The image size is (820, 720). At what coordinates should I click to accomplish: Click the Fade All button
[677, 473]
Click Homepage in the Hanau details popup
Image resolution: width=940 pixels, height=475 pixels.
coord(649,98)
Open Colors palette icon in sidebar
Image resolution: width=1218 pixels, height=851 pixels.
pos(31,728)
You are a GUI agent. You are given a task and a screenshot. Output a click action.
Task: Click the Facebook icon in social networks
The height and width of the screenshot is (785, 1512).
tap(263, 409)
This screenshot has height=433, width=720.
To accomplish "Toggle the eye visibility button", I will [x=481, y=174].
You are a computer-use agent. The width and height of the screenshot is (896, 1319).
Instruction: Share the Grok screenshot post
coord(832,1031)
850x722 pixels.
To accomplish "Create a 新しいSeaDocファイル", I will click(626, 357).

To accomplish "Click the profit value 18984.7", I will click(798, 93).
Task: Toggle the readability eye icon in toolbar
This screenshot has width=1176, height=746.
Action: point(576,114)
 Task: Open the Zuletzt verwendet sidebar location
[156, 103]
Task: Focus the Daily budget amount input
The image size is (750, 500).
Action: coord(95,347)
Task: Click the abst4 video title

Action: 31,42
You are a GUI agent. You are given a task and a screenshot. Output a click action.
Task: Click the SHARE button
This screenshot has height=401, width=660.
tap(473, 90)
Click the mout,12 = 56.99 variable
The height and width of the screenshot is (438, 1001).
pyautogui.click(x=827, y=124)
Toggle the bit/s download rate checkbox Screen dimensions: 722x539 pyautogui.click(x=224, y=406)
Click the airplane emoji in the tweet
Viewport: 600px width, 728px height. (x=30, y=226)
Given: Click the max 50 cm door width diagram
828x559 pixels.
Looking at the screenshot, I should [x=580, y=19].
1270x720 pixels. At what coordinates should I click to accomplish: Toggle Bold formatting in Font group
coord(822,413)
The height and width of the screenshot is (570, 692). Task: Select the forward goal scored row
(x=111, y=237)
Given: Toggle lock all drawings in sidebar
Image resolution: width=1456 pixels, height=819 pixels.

Work order
Please write out the entries above in full, exactly as they read.

Solution for this task
The image size is (820, 720). At what coordinates should I click to accomplish: Click the Fade All button
[677, 473]
Click Homepage in the Hanau details popup
Image resolution: width=940 pixels, height=475 pixels.
coord(649,98)
Open Colors palette icon in sidebar
Image resolution: width=1218 pixels, height=851 pixels.
pos(31,728)
You are a GUI agent. You are given a task and a screenshot. Output a click action.
Task: Click the Facebook icon in social networks
The height and width of the screenshot is (785, 1512).
tap(263, 409)
This screenshot has height=433, width=720.
To accomplish "Toggle the eye visibility button", I will [x=481, y=174].
You are a computer-use agent. The width and height of the screenshot is (896, 1319).
Instruction: Share the Grok screenshot post
coord(832,1031)
850x722 pixels.
To accomplish "Create a 新しいSeaDocファイル", I will click(626, 357).

To accomplish "Click the profit value 18984.7", I will click(798, 93).
Task: Toggle the readability eye icon in toolbar
This screenshot has width=1176, height=746.
Action: point(576,114)
 Task: Open the Zuletzt verwendet sidebar location
[156, 103]
Task: Focus the Daily budget amount input
The image size is (750, 500).
Action: coord(95,347)
Task: Click the abst4 video title

Action: 31,42
You are a GUI agent. You are given a task and a screenshot. Output a click action.
Task: Click the SHARE button
This screenshot has height=401, width=660.
tap(473, 90)
Click the mout,12 = 56.99 variable
The height and width of the screenshot is (438, 1001).
pyautogui.click(x=827, y=124)
Toggle the bit/s download rate checkbox Screen dimensions: 722x539 pyautogui.click(x=224, y=406)
Click the airplane emoji in the tweet
Viewport: 600px width, 728px height. (x=30, y=226)
Given: Click the max 50 cm door width diagram
828x559 pixels.
Looking at the screenshot, I should [x=580, y=19].
1270x720 pixels. At what coordinates should I click to accomplish: Toggle Bold formatting in Font group
coord(822,413)
The height and width of the screenshot is (570, 692). Task: Select the forward goal scored row
(x=111, y=237)
Given: Toggle lock all drawings in sidebar
Image resolution: width=1456 pixels, height=819 pixels.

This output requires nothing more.